The findings, detailed in the paper ‘Climate, human settlement, and migration in South Asia from Early historic to medieval period: Evidence from new archaeological excavation at Vadnagar, Western India’ in the journal ‘Quaternary Science Reviews,’ showcase a diverse range of artifacts, including pottery, copper, gold, silver, iron objects, intricately designed bangles, and coin molds from the Indo-Greek rule.

ASI archaeologist Abhijit Ambekar, a co-author of the paper, asserts that Vadnagar, with its evidence spanning from Mauryan to British colonial rule, is the oldest continuously inhabited city within a single fortification discovered in India.

Additionally, Anindya Sarkar points out that unpublished radiocarbon dates suggest the settlement’s potential age of 1400 BC, indicating cultural continuity in India for the last 5,500 years and challenging the notion of a Dark Age. He notes that Vadnagar’s earliest settlement predates Buddhism and Jainism, beginning around 800 BCE during the early Iron Age or possibly the Late Vedic period.

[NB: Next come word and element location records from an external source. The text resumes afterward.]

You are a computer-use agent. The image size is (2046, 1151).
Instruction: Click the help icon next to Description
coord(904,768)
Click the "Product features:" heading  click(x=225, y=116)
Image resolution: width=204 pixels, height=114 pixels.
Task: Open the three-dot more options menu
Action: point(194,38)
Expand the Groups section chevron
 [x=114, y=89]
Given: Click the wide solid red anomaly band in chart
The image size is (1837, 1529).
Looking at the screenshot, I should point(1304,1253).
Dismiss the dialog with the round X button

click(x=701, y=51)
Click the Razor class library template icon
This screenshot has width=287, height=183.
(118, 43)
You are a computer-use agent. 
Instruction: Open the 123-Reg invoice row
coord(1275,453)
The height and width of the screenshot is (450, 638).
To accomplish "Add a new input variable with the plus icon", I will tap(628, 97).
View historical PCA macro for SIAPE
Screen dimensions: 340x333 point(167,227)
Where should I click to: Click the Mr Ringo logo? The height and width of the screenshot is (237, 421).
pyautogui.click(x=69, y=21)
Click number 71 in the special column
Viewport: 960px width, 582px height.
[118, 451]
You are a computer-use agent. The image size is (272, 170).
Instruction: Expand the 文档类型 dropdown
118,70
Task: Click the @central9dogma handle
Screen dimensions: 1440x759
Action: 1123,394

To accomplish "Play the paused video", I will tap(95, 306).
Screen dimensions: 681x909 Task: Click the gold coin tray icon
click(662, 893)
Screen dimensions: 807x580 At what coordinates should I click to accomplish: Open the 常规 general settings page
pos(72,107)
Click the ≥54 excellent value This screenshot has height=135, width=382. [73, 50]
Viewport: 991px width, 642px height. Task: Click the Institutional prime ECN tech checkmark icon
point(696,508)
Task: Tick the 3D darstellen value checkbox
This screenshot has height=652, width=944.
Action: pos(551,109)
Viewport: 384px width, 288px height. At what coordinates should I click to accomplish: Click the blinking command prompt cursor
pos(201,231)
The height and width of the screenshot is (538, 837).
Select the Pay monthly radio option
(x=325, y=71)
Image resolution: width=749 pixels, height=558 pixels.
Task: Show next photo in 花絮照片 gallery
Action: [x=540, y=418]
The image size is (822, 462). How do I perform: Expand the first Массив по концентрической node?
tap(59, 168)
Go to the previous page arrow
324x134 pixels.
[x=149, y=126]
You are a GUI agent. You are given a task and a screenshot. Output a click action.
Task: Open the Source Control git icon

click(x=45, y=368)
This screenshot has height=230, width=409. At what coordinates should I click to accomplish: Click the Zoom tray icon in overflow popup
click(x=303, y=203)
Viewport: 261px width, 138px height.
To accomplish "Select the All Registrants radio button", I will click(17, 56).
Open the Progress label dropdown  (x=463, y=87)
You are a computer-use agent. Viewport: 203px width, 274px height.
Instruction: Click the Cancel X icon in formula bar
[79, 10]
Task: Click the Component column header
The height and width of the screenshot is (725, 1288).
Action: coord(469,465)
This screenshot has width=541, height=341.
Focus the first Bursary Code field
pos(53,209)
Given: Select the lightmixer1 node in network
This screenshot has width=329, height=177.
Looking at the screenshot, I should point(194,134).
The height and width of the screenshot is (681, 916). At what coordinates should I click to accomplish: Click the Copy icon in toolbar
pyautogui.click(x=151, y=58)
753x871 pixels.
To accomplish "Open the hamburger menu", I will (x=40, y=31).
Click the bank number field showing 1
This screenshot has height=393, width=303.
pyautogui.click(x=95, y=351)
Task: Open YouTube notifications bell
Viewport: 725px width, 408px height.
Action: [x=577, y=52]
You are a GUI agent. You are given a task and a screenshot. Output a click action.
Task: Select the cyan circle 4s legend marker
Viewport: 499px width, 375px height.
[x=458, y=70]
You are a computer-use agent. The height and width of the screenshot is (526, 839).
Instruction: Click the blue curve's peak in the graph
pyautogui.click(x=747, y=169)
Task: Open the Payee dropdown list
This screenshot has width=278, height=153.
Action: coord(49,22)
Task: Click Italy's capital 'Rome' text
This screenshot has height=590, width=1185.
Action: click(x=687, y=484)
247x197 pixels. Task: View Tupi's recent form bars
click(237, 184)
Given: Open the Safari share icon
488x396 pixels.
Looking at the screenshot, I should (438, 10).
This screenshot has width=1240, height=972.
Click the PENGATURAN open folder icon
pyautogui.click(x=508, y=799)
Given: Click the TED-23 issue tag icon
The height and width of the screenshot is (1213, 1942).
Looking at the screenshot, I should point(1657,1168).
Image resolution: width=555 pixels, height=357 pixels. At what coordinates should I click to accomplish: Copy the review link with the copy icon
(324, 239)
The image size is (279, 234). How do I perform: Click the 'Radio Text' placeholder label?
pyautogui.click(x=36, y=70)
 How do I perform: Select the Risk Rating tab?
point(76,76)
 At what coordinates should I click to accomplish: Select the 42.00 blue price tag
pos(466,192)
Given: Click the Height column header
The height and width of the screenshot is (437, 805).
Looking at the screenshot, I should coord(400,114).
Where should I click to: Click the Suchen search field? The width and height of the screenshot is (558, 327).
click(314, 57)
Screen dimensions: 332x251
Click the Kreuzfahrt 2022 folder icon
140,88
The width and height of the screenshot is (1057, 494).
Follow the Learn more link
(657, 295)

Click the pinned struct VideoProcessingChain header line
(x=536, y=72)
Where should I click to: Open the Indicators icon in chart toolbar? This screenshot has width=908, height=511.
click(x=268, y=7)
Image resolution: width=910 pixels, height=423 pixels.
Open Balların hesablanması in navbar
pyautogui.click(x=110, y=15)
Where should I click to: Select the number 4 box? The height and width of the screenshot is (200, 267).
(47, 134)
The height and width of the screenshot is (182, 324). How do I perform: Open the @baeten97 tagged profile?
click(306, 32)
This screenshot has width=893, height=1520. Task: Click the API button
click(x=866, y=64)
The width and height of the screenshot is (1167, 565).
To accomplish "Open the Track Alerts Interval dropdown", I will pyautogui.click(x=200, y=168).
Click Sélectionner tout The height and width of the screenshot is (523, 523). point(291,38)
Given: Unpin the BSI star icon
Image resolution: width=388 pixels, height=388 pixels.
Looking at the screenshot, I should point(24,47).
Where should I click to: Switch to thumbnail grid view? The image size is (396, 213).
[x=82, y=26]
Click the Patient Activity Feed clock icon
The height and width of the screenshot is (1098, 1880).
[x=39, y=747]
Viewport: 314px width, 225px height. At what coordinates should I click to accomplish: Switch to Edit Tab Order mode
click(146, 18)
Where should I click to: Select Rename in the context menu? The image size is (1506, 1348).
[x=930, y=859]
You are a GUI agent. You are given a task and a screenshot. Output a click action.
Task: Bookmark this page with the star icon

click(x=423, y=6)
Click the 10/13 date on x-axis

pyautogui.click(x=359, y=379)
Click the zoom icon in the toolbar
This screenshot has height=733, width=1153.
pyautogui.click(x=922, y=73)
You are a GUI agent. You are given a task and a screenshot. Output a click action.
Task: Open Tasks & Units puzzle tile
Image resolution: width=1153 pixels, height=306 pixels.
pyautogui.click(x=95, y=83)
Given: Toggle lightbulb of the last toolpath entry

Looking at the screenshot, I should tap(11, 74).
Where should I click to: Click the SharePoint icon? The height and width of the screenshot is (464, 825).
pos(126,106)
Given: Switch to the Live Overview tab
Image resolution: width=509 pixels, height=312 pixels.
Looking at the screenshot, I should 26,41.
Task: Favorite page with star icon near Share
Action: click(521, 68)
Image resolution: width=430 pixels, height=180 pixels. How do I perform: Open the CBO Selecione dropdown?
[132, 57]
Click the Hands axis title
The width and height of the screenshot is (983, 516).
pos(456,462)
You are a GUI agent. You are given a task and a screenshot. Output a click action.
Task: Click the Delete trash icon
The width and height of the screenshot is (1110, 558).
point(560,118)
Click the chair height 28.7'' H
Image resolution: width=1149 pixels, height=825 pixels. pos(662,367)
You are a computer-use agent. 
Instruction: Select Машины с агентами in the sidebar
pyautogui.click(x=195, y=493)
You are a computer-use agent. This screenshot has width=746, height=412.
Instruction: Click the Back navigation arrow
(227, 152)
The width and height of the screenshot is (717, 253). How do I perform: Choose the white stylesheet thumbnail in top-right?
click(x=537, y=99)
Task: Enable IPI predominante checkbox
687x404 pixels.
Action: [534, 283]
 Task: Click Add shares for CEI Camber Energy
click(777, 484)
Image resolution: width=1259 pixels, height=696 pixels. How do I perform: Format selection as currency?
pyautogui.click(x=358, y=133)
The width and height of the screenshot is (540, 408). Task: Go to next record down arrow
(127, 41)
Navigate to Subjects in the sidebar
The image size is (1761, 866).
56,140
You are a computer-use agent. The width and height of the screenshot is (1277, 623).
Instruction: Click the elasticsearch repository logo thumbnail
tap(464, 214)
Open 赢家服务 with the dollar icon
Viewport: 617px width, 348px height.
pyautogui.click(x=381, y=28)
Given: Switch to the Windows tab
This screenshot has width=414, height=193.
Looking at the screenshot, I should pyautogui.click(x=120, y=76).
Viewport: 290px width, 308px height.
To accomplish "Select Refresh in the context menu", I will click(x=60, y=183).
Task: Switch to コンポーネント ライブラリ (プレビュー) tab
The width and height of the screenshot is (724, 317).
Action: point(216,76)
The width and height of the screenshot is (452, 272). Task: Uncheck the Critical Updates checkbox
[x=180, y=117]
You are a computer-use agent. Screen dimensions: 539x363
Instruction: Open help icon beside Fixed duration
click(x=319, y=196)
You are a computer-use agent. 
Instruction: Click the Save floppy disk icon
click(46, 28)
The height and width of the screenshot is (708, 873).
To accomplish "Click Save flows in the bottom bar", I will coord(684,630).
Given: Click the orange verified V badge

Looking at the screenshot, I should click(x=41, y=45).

Sarkar traces the city’s history through the Mauryan rule, its decline around 150 BCE with the fall of the Gupta Empire, and the subsequent de-urbanization, drying up of water bodies, famines, and population contraction across India. Over the last 2,200 tumultuous years of Indian history, Vadnagar has witnessed seven invasions from Central Asia, leaving their imprints on successive cultural periods.

Mukesh Thakor, the Archaeological Supervisor, attributes the city’s appearance of being a live city to its well-developed water management system. Notably, the site housed people of various faiths, and the excavation has unearthed over one lakh remains with around 30 sites explored in Vadnagar.